Minggu, 19 Agustus 2012

MUDIK LEBARAN 2012

Jakarta, 16 Agustus 2012, 2.30 dini hari

Pagi-pagi sekali saya sudah mempersiapkan diri. Perjalanan ini selalu saya tunggu sepanjang tahun setiap tahun sejak masa kuliah. MUDIK. Entah kenapa ritual ini begitu berjiwa dan memiliki magnet yang sangat kuat. Masih jam 3 pagi, saya sudah mandi dan berdandan rapi, diantarkan cici mencari taksi dijalan raya menuju gambir, kemudian naik damri menuju bandara. Beruntung saya berangkat satu jam lebih awal. Di bandara sudah sesak dengan orang yang ngantri check in, padahal baru jam 4 pagi. Selama sejam saya harus menahan pipis yang benar-benar sudah diujung tanduk, karena harus ngantri, selain itu saya tidak bisa meninggalkan barang bawaan saya segede gaban. Tepat jam 6.30 pagi, pesawat sudah take off menuju Makassar. Bayangan rumah, ayah ibu, atting, keluarga, teman-teman yang akan menjemputku di bandara, seperti menari-nari bersama gumpalan awan putih dibalik jendela pesawat. Yang saya rasakan susah digambarkan, mungkin secerah dan sesegar langit biru pagi itu, senangnya bukan main.

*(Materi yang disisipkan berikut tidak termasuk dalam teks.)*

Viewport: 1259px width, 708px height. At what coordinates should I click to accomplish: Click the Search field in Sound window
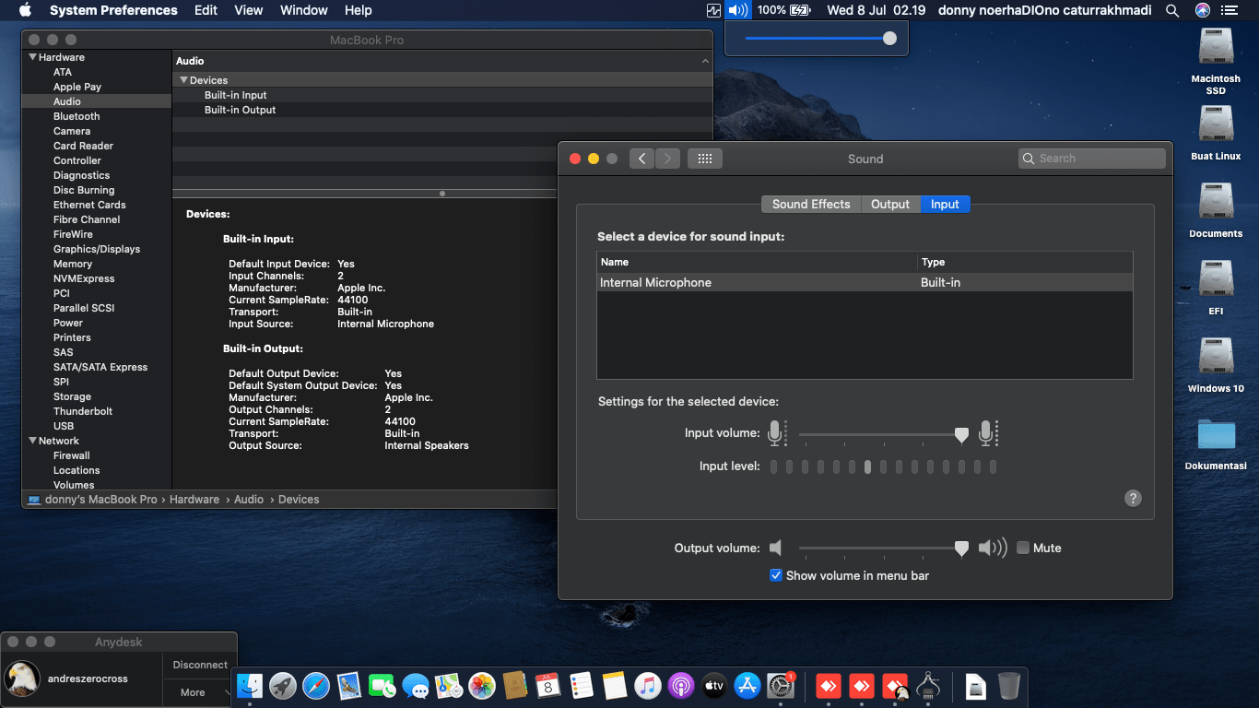(1097, 159)
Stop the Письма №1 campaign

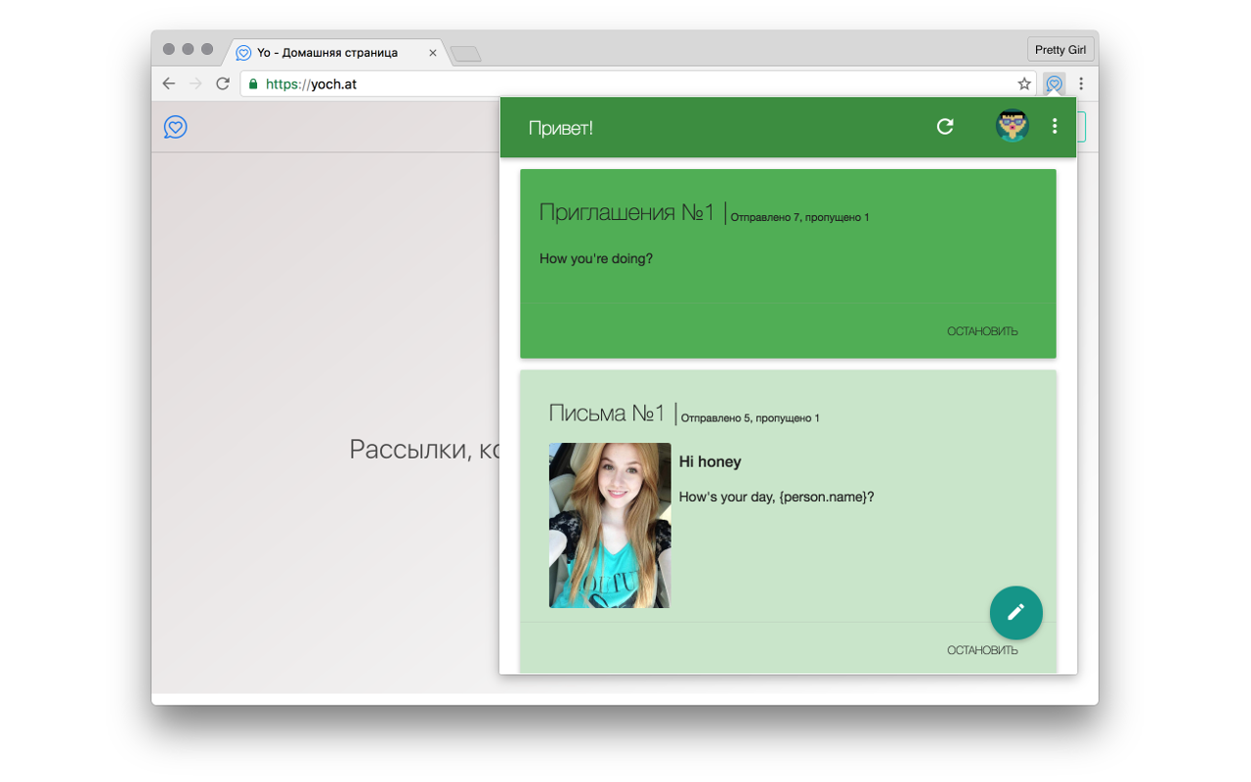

Makassar, 16 Agustus 2012, pukul 10.00

Sesampai di Bandara Sultan Hasanuddin, Asad, Adam, dan Dedy sudah menunggu. Seperti biasa kami lesehan sejenak di pelataran pintu keberangkatan, menertawakan banyak hal, menertawakan dedy yang semakin gendut, adam yang tidak puasa, asad yang sok cool. Ketika mahluk bernama asad dan dedy bertemu, maka bisa dipastikan gigimu akan kering karena ketawa. Meskipun tinggal satu kota, mereka ternyata jarang bertemu.

Makassar sudah jauh berubah. Sayangnya berubah menjadi tak terkendali. Macet dimana-mana. Lebar jalanan tidak mampu mengimbangi pertumbuhan jumlah kendaraan yang menggila. Ruko-ruko berjejal disepanjang jalan. Setiap tiang, pohon, atau apapun yang berdiri tegak, dipenuhi baliho-baliho calon gubernur yang setengah mati ingin terpilih. Panas Makassar sungguh menyengat. Jauh lebih panas dari Jakarta. Sepanjang jalan saya dan asad terus menggerutu. Sepertinya Makassar bukan lagi kota yang ramah untuk dijadikan tempat domisili. Saya merindukan kota itu karena orang-orangnya, kenangannya, semangatnya, keras kepalanya, tapi tidak dengan jalanannya, regulasinya, sistemnya, kerakusan para penguasanya.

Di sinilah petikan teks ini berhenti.